** start **

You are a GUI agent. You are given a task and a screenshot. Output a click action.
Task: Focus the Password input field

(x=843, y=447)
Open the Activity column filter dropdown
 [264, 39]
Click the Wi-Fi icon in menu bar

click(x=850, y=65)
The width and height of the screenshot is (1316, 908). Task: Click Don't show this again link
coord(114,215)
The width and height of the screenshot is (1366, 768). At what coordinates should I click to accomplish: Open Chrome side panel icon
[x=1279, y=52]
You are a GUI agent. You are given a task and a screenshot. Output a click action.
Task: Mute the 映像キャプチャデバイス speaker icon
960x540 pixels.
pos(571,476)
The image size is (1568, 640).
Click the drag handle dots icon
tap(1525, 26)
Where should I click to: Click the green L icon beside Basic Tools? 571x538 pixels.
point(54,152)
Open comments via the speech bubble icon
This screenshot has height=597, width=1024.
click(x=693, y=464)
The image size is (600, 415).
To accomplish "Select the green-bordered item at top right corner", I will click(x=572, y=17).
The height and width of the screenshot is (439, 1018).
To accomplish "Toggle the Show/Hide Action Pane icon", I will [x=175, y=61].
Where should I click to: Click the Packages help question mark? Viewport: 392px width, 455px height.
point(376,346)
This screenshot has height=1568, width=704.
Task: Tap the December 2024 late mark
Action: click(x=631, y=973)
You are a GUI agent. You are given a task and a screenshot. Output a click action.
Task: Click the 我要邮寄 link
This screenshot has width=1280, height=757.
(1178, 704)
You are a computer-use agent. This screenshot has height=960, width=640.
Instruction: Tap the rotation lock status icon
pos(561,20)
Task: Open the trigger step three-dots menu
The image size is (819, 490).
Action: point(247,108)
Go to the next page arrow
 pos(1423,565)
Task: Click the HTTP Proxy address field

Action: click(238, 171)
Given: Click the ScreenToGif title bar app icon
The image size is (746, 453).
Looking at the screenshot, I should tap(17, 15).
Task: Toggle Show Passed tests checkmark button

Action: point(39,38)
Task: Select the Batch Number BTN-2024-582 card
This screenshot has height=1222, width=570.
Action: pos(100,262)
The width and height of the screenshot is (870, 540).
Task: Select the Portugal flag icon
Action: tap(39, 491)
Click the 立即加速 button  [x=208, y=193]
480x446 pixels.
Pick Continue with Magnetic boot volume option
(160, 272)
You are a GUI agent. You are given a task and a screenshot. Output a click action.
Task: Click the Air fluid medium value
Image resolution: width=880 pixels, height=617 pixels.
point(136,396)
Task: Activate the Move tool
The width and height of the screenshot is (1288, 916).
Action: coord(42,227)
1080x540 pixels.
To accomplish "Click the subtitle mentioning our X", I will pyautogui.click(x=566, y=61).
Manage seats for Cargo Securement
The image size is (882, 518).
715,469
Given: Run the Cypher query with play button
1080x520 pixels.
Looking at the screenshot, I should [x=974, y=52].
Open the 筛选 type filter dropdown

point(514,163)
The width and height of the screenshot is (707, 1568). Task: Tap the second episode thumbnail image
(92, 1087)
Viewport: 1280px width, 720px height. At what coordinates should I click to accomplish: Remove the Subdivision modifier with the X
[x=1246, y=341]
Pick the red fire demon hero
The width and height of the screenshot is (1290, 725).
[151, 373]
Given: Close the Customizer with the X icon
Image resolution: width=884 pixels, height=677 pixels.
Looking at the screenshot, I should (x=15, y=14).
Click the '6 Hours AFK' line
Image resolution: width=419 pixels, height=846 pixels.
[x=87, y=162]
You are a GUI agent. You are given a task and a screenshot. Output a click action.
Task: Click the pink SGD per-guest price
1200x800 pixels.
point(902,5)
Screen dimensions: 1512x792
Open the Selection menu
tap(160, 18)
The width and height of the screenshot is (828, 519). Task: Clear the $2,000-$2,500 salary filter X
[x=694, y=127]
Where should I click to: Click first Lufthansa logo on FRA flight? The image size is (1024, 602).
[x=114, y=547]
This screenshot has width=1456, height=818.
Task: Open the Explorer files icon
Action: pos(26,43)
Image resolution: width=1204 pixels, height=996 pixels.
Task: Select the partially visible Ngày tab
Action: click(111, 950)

** end **

* WHAT YOU SHOULD DO
Rewrite all of the items above as a Markdown table with the columns Row and Line, putting one line per row and leaving out blank lines.

* EXPECTED ANSWER
| Row | Line |
|---|---|
| 1 | You are a GUI agent. You are given a task and a screenshot. Output a click action. |
| 2 | Task: Focus the Password input field |
| 3 | (x=843, y=447) |
| 4 | Open the Activity column filter dropdown |
| 5 |  [264, 39] |
| 6 | Click the Wi-Fi icon in menu bar |
| 7 | click(x=850, y=65) |
| 8 | The width and height of the screenshot is (1316, 908). Task: Click Don't show this again link |
| 9 | coord(114,215) |
| 10 | The width and height of the screenshot is (1366, 768). At what coordinates should I click to accomplish: Open Chrome side panel icon |
| 11 | [x=1279, y=52] |
| 12 | You are a GUI agent. You are given a task and a screenshot. Output a click action. |
| 13 | Task: Mute the 映像キャプチャデバイス speaker icon |
| 14 | 960x540 pixels. |
| 15 | pos(571,476) |
| 16 | The image size is (1568, 640). |
| 17 | Click the drag handle dots icon |
| 18 | tap(1525, 26) |
| 19 | Where should I click to: Click the green L icon beside Basic Tools? 571x538 pixels. |
| 20 | point(54,152) |
| 21 | Open comments via the speech bubble icon |
| 22 | This screenshot has height=597, width=1024. |
| 23 | click(x=693, y=464) |
| 24 | The image size is (600, 415). |
| 25 | To accomplish "Select the green-bordered item at top right corner", I will click(x=572, y=17). |
| 26 | The height and width of the screenshot is (439, 1018). |
| 27 | To accomplish "Toggle the Show/Hide Action Pane icon", I will [x=175, y=61]. |
| 28 | Where should I click to: Click the Packages help question mark? Viewport: 392px width, 455px height. |
| 29 | point(376,346) |
| 30 | This screenshot has height=1568, width=704. |
| 31 | Task: Tap the December 2024 late mark |
| 32 | Action: click(x=631, y=973) |
| 33 | You are a GUI agent. You are given a task and a screenshot. Output a click action. |
| 34 | Task: Click the 我要邮寄 link |
| 35 | This screenshot has width=1280, height=757. |
| 36 | (1178, 704) |
| 37 | You are a computer-use agent. This screenshot has height=960, width=640. |
| 38 | Instruction: Tap the rotation lock status icon |
| 39 | pos(561,20) |
| 40 | Task: Open the trigger step three-dots menu |
| 41 | The image size is (819, 490). |
| 42 | Action: point(247,108) |
| 43 | Go to the next page arrow |
| 44 |  pos(1423,565) |
| 45 | Task: Click the HTTP Proxy address field |
| 46 | Action: click(238, 171) |
| 47 | Given: Click the ScreenToGif title bar app icon |
| 48 | The image size is (746, 453). |
| 49 | Looking at the screenshot, I should tap(17, 15). |
| 50 | Task: Toggle Show Passed tests checkmark button |
| 51 | Action: point(39,38) |
| 52 | Task: Select the Batch Number BTN-2024-582 card |
| 53 | This screenshot has height=1222, width=570. |
| 54 | Action: pos(100,262) |
| 55 | The width and height of the screenshot is (870, 540). |
| 56 | Task: Select the Portugal flag icon |
| 57 | Action: tap(39, 491) |
| 58 | Click the 立即加速 button  [x=208, y=193] |
| 59 | 480x446 pixels. |
| 60 | Pick Continue with Magnetic boot volume option |
| 61 | (160, 272) |
| 62 | You are a GUI agent. You are given a task and a screenshot. Output a click action. |
| 63 | Task: Click the Air fluid medium value |
| 64 | Image resolution: width=880 pixels, height=617 pixels. |
| 65 | point(136,396) |
| 66 | Task: Activate the Move tool |
| 67 | The width and height of the screenshot is (1288, 916). |
| 68 | Action: coord(42,227) |
| 69 | 1080x540 pixels. |
| 70 | To accomplish "Click the subtitle mentioning our X", I will pyautogui.click(x=566, y=61). |
| 71 | Manage seats for Cargo Securement |
| 72 | The image size is (882, 518). |
| 73 | 715,469 |
| 74 | Given: Run the Cypher query with play button |
| 75 | 1080x520 pixels. |
| 76 | Looking at the screenshot, I should [x=974, y=52]. |
| 77 | Open the 筛选 type filter dropdown |
| 78 | point(514,163) |
| 79 | The width and height of the screenshot is (707, 1568). Task: Tap the second episode thumbnail image |
| 80 | (92, 1087) |
| 81 | Viewport: 1280px width, 720px height. At what coordinates should I click to accomplish: Remove the Subdivision modifier with the X |
| 82 | [x=1246, y=341] |
| 83 | Pick the red fire demon hero |
| 84 | The width and height of the screenshot is (1290, 725). |
| 85 | [151, 373] |
| 86 | Given: Close the Customizer with the X icon |
| 87 | Image resolution: width=884 pixels, height=677 pixels. |
| 88 | Looking at the screenshot, I should (x=15, y=14). |
| 89 | Click the '6 Hours AFK' line |
| 90 | Image resolution: width=419 pixels, height=846 pixels. |
| 91 | [x=87, y=162] |
| 92 | You are a GUI agent. You are given a task and a screenshot. Output a click action. |
| 93 | Task: Click the pink SGD per-guest price |
| 94 | 1200x800 pixels. |
| 95 | point(902,5) |
| 96 | Screen dimensions: 1512x792 |
| 97 | Open the Selection menu |
| 98 | tap(160, 18) |
| 99 | The width and height of the screenshot is (828, 519). Task: Clear the $2,000-$2,500 salary filter X |
| 100 | [x=694, y=127] |
| 101 | Where should I click to: Click first Lufthansa logo on FRA flight? The image size is (1024, 602). |
| 102 | [x=114, y=547] |
| 103 | This screenshot has width=1456, height=818. |
| 104 | Task: Open the Explorer files icon |
| 105 | Action: pos(26,43) |
| 106 | Image resolution: width=1204 pixels, height=996 pixels. |
| 107 | Task: Select the partially visible Ngày tab |
| 108 | Action: click(111, 950) |